- 52°53′34.5″N 01°16′29″W﻿ / ﻿52.892917°N 1.27472°W
- Location: Long Eaton, Derbyshire
- Country: England
- Denomination: Pentecostal
- Previous denomination: Baptist

Architecture
- Architect: Ernest Reginald Ridgway
- Groundbreaking: 25 June 1895
- Completed: 5 November 1895
- Construction cost: £800 (equivalent to £90,900 in 2025).

= St John's Baptist Chapel, Long Eaton =

St John's Baptist Chapel, Long Eaton is a former Baptist Church in Long Eaton, Derbyshire.

==History==
The congregation was formed by members who seceded from the Baptist Chapel in Station Street, Long Eaton, in 1887. They held their initial meetings in the Primitive Methodist Chapel in Chapel Street until they were able to open their own chapel.

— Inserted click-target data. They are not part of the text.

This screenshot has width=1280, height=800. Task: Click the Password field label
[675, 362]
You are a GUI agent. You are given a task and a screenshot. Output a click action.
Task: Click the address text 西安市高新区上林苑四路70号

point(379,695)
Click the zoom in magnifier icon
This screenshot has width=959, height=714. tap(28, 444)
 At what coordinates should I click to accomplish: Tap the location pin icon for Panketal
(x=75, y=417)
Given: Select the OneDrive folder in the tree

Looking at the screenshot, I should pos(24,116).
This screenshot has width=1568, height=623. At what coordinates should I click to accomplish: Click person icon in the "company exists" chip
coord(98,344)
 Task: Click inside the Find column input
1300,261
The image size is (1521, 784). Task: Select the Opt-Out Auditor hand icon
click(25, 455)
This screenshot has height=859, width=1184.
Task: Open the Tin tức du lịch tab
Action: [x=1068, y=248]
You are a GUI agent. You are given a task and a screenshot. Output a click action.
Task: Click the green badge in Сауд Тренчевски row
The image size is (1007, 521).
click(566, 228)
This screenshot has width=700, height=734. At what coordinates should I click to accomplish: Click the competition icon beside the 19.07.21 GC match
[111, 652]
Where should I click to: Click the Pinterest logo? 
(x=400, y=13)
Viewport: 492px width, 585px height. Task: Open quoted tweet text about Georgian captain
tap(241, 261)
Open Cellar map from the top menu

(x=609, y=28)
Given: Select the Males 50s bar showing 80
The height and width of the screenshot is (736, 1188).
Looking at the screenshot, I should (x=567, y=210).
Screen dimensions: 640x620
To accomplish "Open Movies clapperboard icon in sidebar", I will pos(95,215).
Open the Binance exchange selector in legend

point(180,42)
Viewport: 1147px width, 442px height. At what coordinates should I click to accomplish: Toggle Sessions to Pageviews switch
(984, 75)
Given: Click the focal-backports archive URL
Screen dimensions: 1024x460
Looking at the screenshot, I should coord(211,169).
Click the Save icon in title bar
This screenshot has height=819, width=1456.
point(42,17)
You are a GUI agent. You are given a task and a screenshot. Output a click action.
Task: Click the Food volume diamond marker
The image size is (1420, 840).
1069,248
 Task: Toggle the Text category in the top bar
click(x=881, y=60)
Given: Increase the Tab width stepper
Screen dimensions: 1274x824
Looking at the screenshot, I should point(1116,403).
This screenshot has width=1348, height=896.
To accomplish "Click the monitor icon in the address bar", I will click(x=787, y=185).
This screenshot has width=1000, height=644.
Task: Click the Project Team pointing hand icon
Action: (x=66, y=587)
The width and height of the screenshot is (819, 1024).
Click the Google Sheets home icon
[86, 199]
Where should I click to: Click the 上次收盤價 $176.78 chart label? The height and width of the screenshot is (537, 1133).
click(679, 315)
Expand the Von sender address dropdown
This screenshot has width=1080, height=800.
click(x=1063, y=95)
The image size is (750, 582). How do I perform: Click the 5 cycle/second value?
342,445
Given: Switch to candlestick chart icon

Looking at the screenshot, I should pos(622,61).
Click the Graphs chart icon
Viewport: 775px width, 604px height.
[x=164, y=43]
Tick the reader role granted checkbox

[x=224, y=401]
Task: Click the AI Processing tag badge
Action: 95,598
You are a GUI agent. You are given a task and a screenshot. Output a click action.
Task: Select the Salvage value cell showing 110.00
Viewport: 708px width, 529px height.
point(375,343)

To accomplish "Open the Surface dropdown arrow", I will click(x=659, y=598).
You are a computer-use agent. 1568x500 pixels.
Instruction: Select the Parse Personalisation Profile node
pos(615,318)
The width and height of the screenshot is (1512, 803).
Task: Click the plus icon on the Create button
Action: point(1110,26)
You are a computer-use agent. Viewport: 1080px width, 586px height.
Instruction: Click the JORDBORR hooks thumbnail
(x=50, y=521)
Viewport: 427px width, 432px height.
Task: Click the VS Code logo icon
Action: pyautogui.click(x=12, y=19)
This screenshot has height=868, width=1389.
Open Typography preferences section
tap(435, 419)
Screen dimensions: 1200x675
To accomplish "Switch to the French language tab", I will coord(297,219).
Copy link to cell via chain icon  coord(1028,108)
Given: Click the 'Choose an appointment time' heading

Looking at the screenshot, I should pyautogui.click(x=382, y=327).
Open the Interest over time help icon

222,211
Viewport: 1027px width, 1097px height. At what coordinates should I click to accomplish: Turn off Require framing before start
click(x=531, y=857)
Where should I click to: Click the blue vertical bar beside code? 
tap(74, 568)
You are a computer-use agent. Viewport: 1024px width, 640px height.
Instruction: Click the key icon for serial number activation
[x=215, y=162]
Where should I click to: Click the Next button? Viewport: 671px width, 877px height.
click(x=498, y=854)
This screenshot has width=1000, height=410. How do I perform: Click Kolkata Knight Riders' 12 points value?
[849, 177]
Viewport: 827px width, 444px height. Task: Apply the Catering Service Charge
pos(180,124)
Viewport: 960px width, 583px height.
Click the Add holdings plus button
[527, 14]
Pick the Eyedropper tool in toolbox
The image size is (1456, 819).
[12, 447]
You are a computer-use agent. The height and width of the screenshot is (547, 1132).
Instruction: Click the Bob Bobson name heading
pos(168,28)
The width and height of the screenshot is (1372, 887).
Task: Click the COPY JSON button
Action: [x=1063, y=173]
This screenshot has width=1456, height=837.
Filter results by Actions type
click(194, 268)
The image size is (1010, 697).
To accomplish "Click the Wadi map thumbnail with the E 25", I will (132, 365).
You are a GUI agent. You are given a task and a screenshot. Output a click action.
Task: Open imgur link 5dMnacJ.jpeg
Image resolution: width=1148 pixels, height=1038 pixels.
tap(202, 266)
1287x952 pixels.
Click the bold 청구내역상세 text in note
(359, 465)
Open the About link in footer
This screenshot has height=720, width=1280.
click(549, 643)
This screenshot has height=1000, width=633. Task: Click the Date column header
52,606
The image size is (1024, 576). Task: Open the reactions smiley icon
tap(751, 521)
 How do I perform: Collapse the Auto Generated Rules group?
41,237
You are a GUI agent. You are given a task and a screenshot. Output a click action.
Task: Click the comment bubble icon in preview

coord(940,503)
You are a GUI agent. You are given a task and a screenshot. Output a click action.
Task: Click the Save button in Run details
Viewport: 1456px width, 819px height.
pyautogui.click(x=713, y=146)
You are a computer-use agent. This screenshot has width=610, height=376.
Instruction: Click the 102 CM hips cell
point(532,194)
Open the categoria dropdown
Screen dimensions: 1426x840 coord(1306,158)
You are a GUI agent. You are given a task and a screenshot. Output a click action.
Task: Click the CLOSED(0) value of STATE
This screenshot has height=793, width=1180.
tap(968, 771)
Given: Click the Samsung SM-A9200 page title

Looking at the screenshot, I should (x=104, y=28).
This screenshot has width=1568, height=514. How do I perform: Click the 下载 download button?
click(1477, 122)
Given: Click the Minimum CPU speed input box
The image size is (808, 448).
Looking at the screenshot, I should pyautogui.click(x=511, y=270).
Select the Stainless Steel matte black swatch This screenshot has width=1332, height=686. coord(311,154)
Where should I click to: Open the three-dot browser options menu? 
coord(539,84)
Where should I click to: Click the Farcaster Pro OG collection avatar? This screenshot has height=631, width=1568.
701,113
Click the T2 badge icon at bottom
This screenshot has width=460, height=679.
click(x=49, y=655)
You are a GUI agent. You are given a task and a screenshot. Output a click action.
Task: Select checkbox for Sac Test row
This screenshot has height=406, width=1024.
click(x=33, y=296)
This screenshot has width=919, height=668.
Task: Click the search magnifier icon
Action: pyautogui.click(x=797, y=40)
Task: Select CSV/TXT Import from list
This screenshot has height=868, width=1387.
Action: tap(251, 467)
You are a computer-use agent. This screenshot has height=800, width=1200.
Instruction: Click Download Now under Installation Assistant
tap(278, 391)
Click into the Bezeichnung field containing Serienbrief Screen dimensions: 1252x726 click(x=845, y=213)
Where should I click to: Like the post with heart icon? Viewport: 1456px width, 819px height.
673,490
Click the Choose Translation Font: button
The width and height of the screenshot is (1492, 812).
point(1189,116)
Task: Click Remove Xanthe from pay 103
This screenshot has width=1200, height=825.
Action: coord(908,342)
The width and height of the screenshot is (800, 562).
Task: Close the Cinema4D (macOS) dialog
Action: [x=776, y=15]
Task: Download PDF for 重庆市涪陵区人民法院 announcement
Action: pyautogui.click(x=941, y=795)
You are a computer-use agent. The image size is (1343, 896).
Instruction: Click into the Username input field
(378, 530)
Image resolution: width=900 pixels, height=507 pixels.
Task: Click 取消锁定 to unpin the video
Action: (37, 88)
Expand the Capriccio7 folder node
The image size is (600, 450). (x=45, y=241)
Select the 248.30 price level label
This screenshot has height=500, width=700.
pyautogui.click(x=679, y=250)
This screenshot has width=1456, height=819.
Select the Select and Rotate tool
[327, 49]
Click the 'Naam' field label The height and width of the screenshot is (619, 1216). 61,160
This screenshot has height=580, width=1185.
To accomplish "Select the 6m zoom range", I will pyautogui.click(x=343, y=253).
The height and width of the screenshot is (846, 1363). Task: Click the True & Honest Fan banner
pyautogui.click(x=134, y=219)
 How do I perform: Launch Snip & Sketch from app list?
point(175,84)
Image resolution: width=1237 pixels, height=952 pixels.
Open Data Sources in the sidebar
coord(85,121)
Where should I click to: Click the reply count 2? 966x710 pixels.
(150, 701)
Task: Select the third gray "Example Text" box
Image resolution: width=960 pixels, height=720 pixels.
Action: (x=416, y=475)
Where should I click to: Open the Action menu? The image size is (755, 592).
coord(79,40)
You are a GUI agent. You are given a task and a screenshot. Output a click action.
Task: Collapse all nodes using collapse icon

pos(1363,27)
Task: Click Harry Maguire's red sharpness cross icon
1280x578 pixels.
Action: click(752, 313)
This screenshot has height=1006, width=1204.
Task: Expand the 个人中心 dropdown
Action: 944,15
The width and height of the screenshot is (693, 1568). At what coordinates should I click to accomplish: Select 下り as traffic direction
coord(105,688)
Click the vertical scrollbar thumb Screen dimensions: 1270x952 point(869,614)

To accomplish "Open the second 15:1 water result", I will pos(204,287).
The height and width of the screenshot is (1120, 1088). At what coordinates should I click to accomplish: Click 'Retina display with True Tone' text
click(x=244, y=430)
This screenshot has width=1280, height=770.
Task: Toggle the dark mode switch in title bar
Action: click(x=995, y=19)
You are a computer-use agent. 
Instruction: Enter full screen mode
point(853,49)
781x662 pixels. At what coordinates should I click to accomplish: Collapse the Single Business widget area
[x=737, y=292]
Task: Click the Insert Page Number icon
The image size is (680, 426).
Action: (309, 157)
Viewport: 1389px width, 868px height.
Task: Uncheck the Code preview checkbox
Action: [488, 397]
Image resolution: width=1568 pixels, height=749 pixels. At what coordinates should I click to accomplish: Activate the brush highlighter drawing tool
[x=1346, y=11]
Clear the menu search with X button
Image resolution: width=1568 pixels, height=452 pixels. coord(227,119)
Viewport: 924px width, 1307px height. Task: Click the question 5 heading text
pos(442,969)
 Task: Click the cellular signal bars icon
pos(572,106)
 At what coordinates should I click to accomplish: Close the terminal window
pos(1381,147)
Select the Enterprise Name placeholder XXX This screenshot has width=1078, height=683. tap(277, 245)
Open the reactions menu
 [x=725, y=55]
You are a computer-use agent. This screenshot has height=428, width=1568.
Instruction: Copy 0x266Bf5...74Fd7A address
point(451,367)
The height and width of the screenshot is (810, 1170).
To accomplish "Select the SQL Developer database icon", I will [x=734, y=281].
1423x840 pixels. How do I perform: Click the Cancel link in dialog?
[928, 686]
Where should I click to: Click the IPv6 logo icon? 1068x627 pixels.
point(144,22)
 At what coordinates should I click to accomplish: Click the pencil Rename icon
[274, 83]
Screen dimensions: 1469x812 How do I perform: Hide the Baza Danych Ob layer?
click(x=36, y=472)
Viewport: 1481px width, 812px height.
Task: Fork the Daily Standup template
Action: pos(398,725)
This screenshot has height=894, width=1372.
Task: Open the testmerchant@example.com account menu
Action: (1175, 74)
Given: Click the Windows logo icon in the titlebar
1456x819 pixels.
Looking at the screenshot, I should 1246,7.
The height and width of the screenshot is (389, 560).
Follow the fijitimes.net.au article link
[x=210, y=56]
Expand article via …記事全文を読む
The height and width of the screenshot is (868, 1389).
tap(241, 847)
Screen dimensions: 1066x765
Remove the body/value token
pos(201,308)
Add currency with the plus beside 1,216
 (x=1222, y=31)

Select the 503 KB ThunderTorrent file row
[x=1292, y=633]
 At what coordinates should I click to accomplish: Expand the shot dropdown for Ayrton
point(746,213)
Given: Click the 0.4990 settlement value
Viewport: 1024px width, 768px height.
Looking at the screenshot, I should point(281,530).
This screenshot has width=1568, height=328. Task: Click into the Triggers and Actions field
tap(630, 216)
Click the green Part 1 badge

This was built in Clumber Street, Long Eaton to the designs of the architect, Ernest Reginald Ridgway. The contractor was Mr. Youngman. The foundation stone was laid on Tuesday 25 June 1895 and the building was opened for worship on 5 November 1895.

The baptist congregation vacated in 1980. It was then used by the Emmanuel Evangelical Free Church but the church building is now used by the New Testament Church of God.